DATA TO PROCESS »
<<<<

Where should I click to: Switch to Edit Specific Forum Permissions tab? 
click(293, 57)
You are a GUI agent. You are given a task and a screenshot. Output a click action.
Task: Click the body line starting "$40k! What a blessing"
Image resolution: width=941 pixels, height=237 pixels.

>>>>

DESCRIPTION OF THE TASK »
Rewrite the records with every "pixels" renamed to "px", keeping all other text unchanged.

OUTPUT OF THE TASK »
Where should I click to: Switch to Edit Specific Forum Permissions tab? 
click(293, 57)
You are a GUI agent. You are given a task and a screenshot. Output a click action.
Task: Click the body line starting "$40k! What a blessing"
Image resolution: width=941 px, height=237 px.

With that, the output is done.